VANCOUVER — Award-winning choreographer and dance artist Shion Skye Carter‘s captivating solo, Residuals (住み・墨), pulls sonic, visual, and physical inspirations from Japanese calligraphy. As Carter moves across the stage, her body becomes an extension of a calligraphy brush, her motions changing as she imagines writing kanji with different parts of her body, moving among translucent pieces of paper.Residuals (住み・墨) by Japanese Canadian choreographer and dance artist Shion Skye Carter runs at the Scotiabank Dance Centre from Friday, Nov. 4 to Saturday, Nov. 5. For tickets and more information, visit the Dance Centre’s website. Photo credit: Lula-Belle Jedynak
Carter began developing Residuals as a new graduate from Simon Fraser University, trying to find her footing as an independent choreographer and dance artist in 2019. Over the last three years, while creating Residuals, Carter has not only found her voice as an artist but connected to her culture, identity, and community.
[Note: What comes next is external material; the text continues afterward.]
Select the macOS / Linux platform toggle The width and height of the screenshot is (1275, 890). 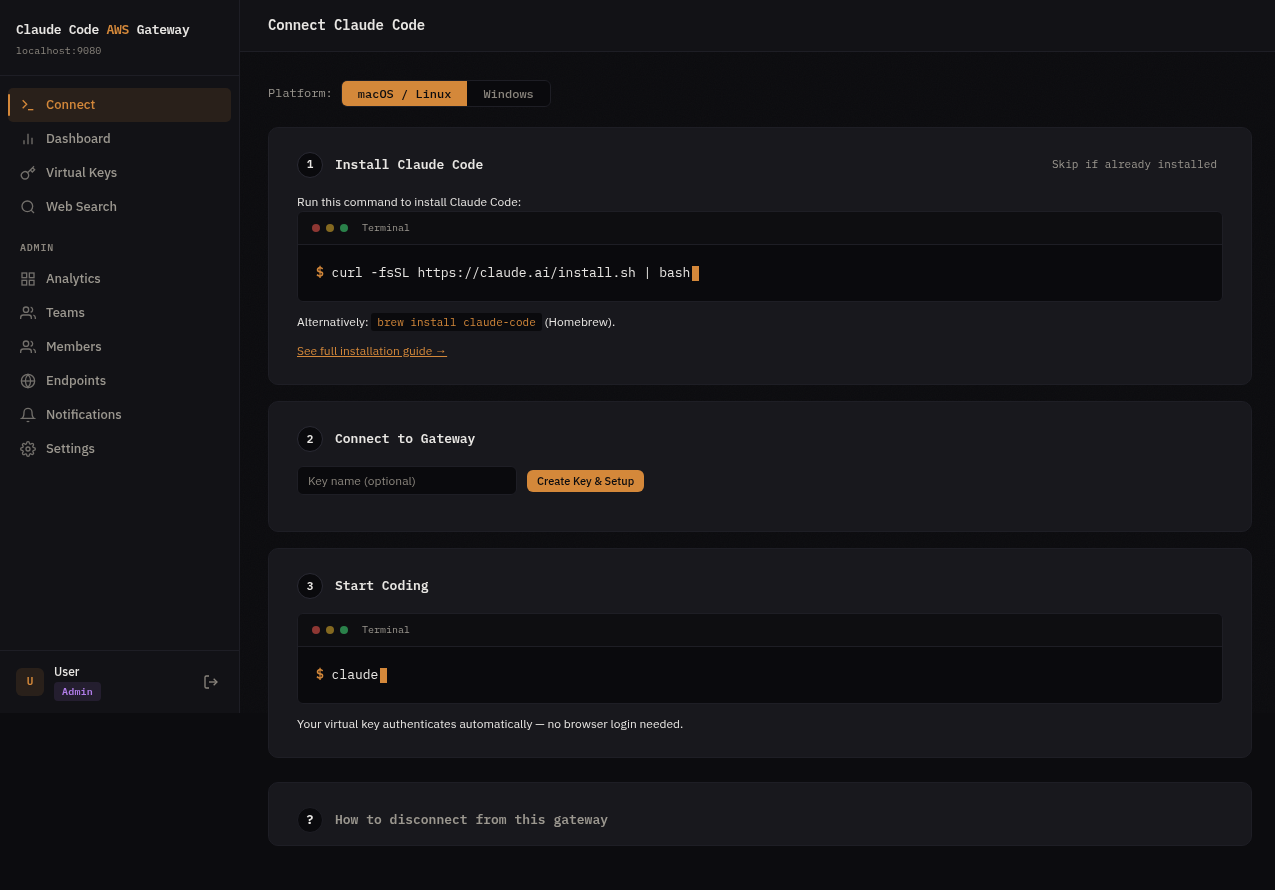point(404,93)
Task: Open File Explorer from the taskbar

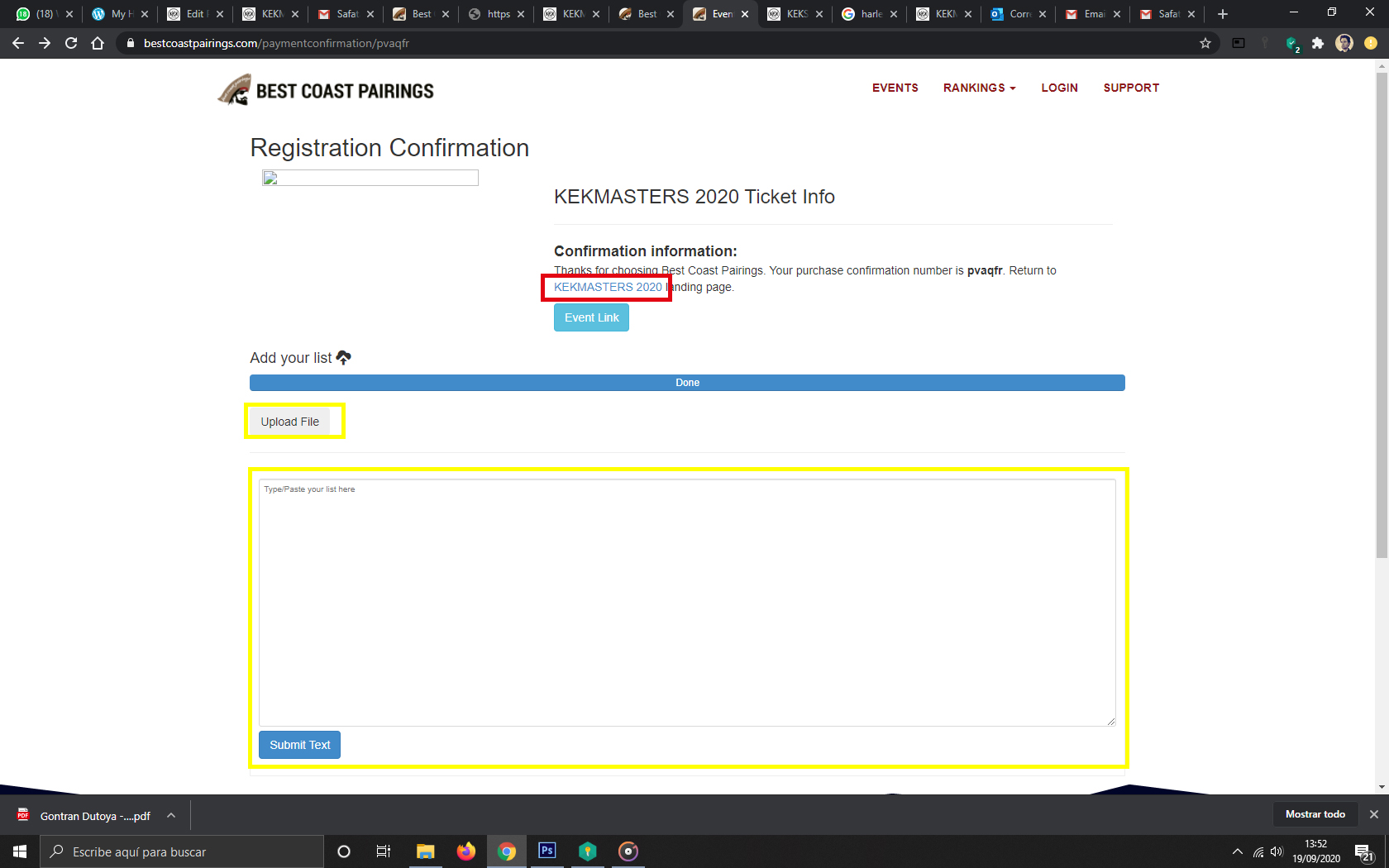Action: pyautogui.click(x=425, y=851)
“Calligraphy has felt like a portal for me to go back in time. That feeling of carrying out a task-based, meditative practice in a way that is so similar to how it would have been 1,000 or 500 years ago, it’s like muscle memory passed down through generations,” Carter tells Nikkei Voice in an interview.
Carter will perform Residuals, presented through the Dance Centre’s Iris Garland Emerging Choreographer Award with the Powell Street Festival Society, at Vancouver’s Scotiabank Dance Centre on Nov. 4 and 5.
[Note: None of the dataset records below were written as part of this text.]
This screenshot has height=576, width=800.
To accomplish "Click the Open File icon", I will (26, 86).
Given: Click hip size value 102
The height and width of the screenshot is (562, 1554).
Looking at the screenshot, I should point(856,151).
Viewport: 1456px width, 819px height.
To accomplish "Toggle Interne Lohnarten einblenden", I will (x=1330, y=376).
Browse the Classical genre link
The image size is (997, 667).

Last year, Carter received the 2021 Iris Garland Emerging Choreographer Award, helping Carter fully develop Residuals with mentorship, funding, and guidance from the dance centre, leading up to the performances at the Faris Family Studio this November.
“I’ve seen so many dance shows at the [Scotiabank Dance Centre] by artists I admire or look up to and visiting international artists. I never thought I would be able to perform my work there, let alone, not for five, ten years at least,” says Carter. “I feel really grateful that I can perform in that space, where so many prolific artists have left their mark and contributed to the energy of that theatre space.”
The award was also a chance for Carter to learn about the technical and behind-the-scenes elements of producing a show, from marketing, editing trailers, writing press releases, and reaching out to media to making posters and programs.
“Now, I feel like I would be better able to tackle self-producing a show on my own in the future, and that’s a great learning experience for someone like me who is still an emerging artist and hasn’t done that before,” says Carter.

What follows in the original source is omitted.